Guilt slammed into me. I’d been so entrenched in my own life that I’d barely spoken to her to check in. I didn’t have the faintest idea about what she was going through, and she’d been nothing but present and available for me. As per usual.
“Don’t,” he warned.
“Don’t what?”
“You make a face right when you’re about to make yourself feel shitty for something that has nothing to do with you.”
“I should have—”
“Nope.” He cut me off again, placing the pad of his index finger on my lips. “No ‘should haves.’”
“But—” I pressed harder.
“No.” He served me a look, the hand used to silence me dropping to his side. “Dougie’s waiting on her hand and foot. You’re free to get more involved now, but you’re not allowed to feel bad about things that have already come to pass.”
Exhaling an anxious breath, I nodded. As I archived the thought, I vowed to be more present and emotionally available for the next couple of weeks. It was obvious she needed it.

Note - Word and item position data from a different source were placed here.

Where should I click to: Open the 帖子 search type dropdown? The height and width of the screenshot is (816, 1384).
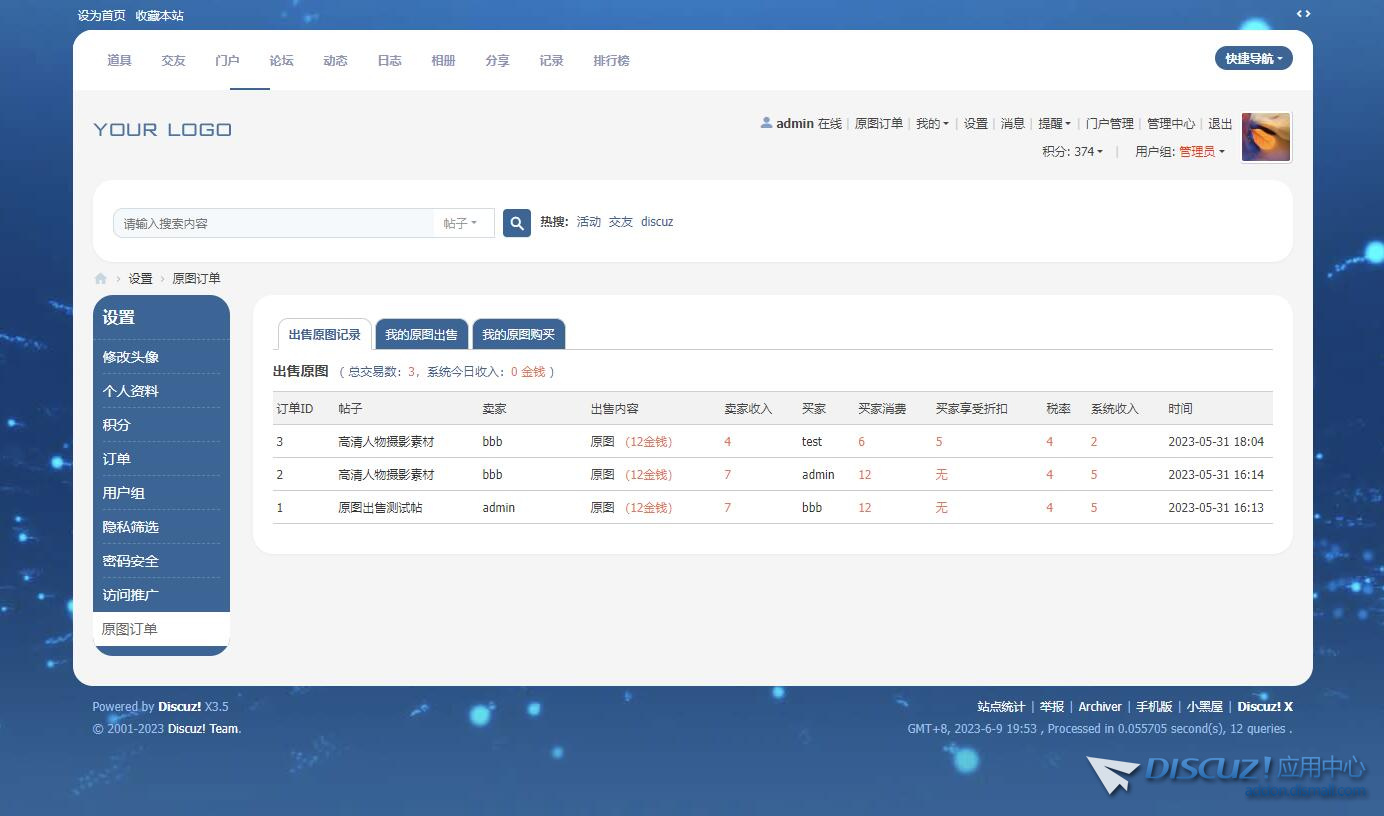point(460,223)
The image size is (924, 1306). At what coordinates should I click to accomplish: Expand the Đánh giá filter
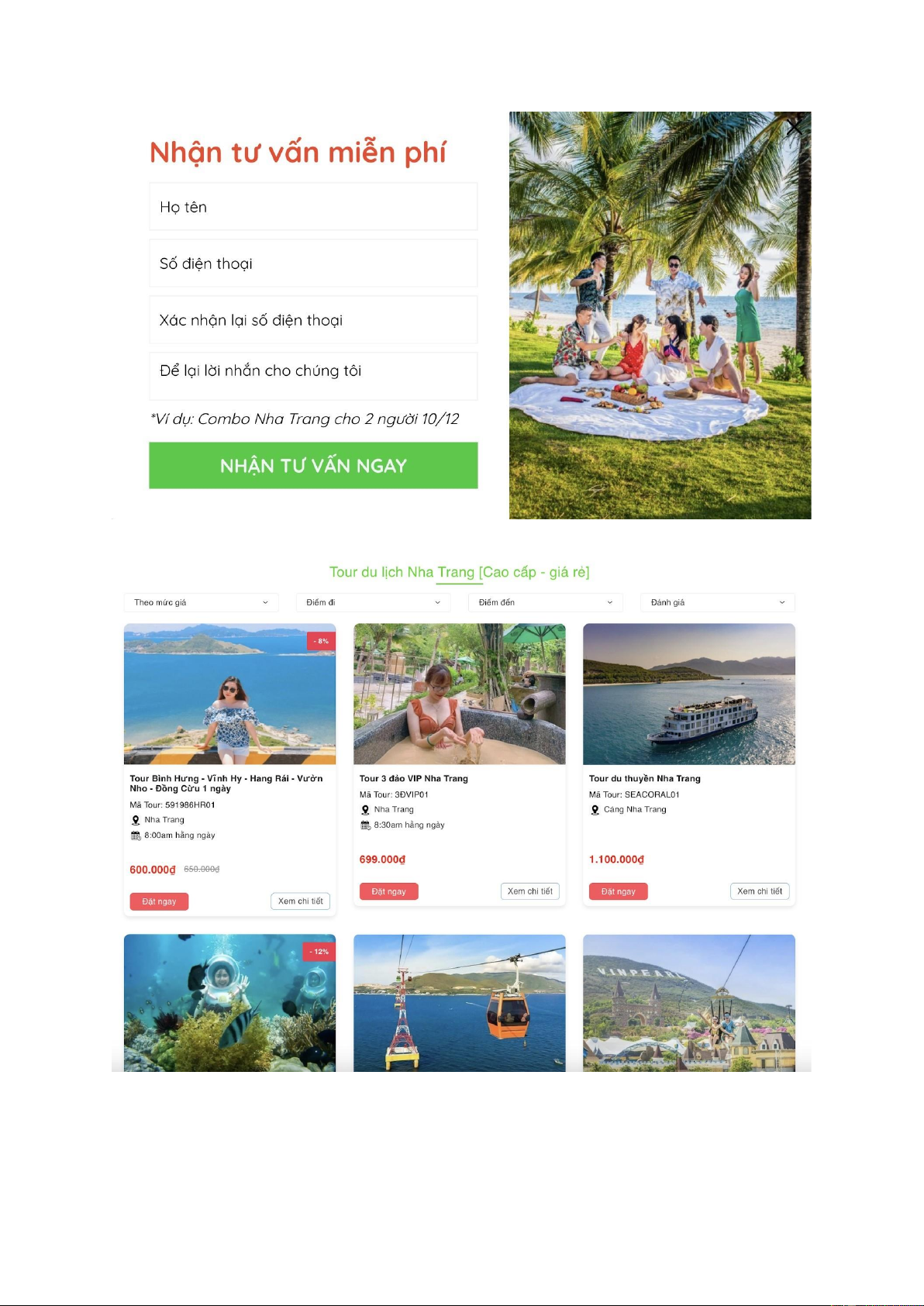click(x=717, y=602)
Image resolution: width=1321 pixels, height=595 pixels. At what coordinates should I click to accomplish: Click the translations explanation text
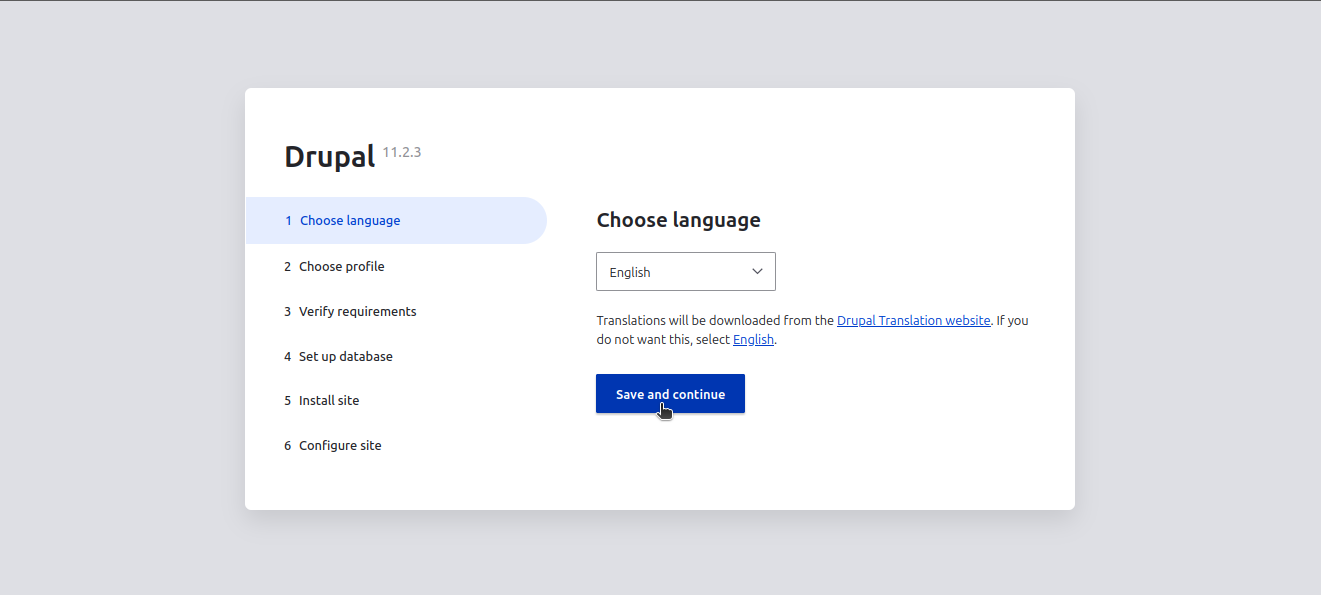pyautogui.click(x=811, y=329)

On the flip side, at least Fall River was a hell of a lot closer.
CHAPTER FOUR
Penelope knew how to throw a party. Nothing was unaccounted for, and anything we could have thought of, so had Penelope…right down to the teeny tiny forks that I initially thought were for dessert. She corrected me—they were for the fresh oysters on ice in the kitchen. She had gracefully recovered from whatever the hell she wanted to call that episode. I watched as she floated from guest to guest, a delicate smile on her face. Dougie trailed after her, ignoring her when she shooed him off and told him to enjoy the party.
Sean brought me around the room, introducing me to every Tom, Dick, and Harry and their disenchanting spouses, who appeared as if they were just counting down the minutes until they climbed back into their minivans or pickup trucks to return to their respective homes. They were all too willing to offer their glasses for a top-up every time Penelope made one of her rounds.
Any other day, their entitlement would have annoyed me. Today, though, coming off the heels of what I knew was going to be the next greatest chapter of my life, nothing was getting to me. I was impenetrable.
I huddled next to Sean, my arm lazy around his waist, his thrown over my shoulders. His face lit up while he recounted a story to a group of guys about when he first started in the business and was trying to learn how to install backsplash. He had gotten cocky and thought it sounded straightforward enough—he ended up having to go back to the hardware store to buy new tiles, three times. The third time, the tile department felt so bad, they sent someone to escort him just to make sure he didn’t fuck the dog again.
“Measure twice, cut once, boys,” Sean concluded, chuckling into his drink. “And when all else fails, go to a different hardware store. They still bring it up every time I’m there. It’s been ten years.”
“A decade later, and your tiling still sucks,” the guy I decided was Harry offered with a laugh, inciting chuckles from the three other guys flanking us.
I segued out of the conversation. All of this construction talk was going right over my head. “I’m going to give Pen a hand.”
Sean paused to glance at me, contemplative and curious. I loosened my slack on his waist. Leaning in, he tilted his head, offering me his cheek. Just as my lips landed on his peppered cheek, he turned his head and captured my lips with his instead. Oxygen caught in my chest, my body falling into the kiss, my pleasure receptors going off. I didn’t think I would ever get used to this. To kissing him. To being this drunkenly happy, both literally and figuratively. I’d lost count on the drinks.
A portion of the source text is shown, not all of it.